Dataset entries Block Start
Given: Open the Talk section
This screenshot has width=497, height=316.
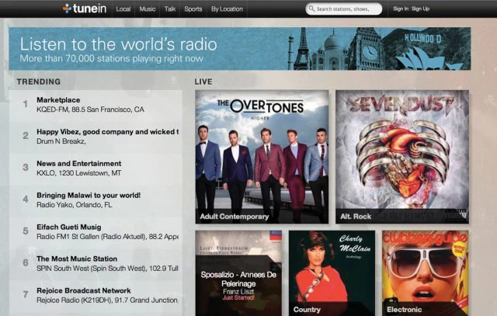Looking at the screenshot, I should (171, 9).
Dataset entries Block End
Dataset entries Block Start
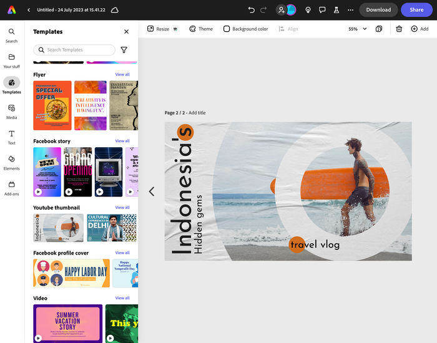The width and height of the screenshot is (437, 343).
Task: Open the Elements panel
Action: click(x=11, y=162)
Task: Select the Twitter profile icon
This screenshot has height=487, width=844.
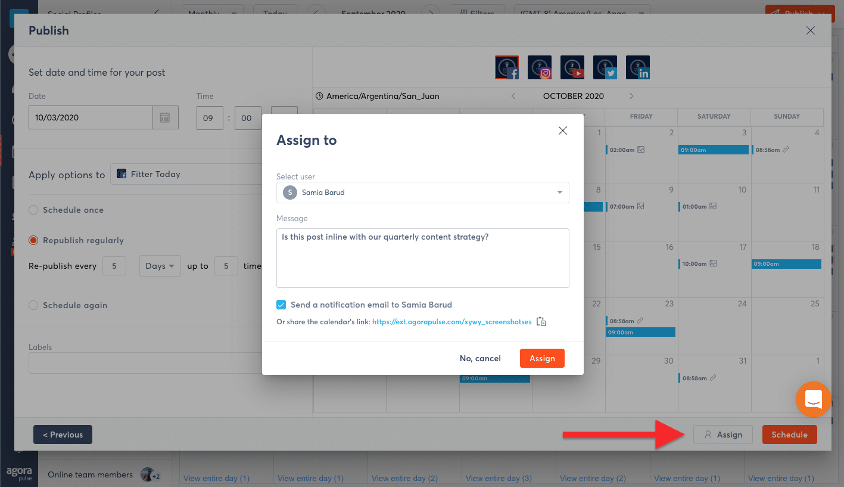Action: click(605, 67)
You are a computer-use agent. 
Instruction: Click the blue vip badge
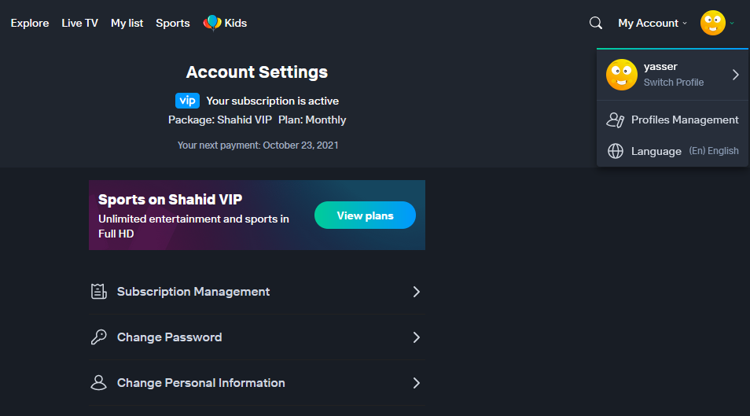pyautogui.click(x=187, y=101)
Dataset entries Block End
Dataset entries Block Start
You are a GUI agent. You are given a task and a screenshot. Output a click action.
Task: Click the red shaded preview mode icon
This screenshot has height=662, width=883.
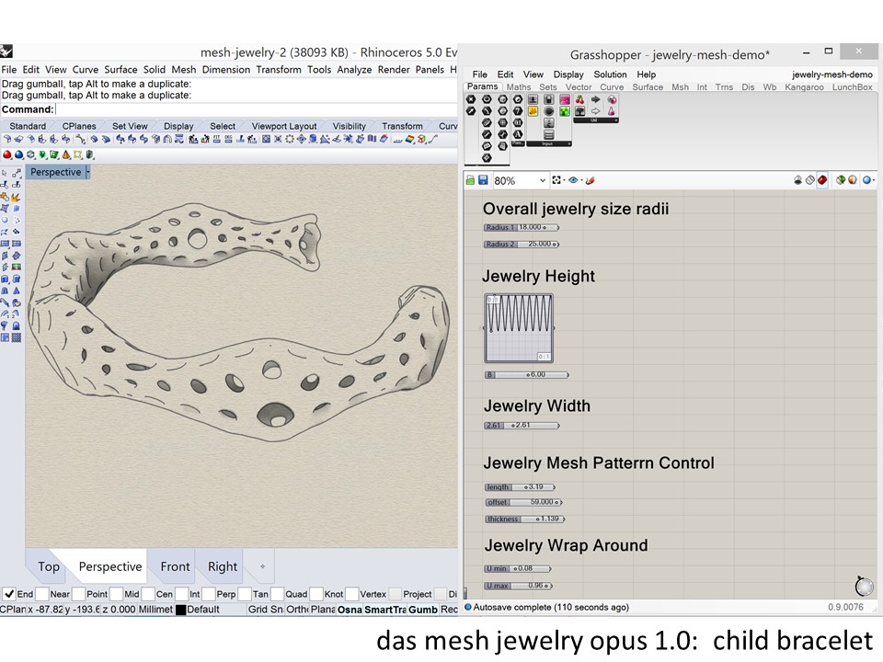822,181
Dataset entries Block End
▶ _Problem to solve_
Write out every line of the data that holds the word "agent".

▶ _Reply to the exercise_
You are a computer-use agent. 
You are a GUI agent. You are given a task and a screenshot. Output a click action.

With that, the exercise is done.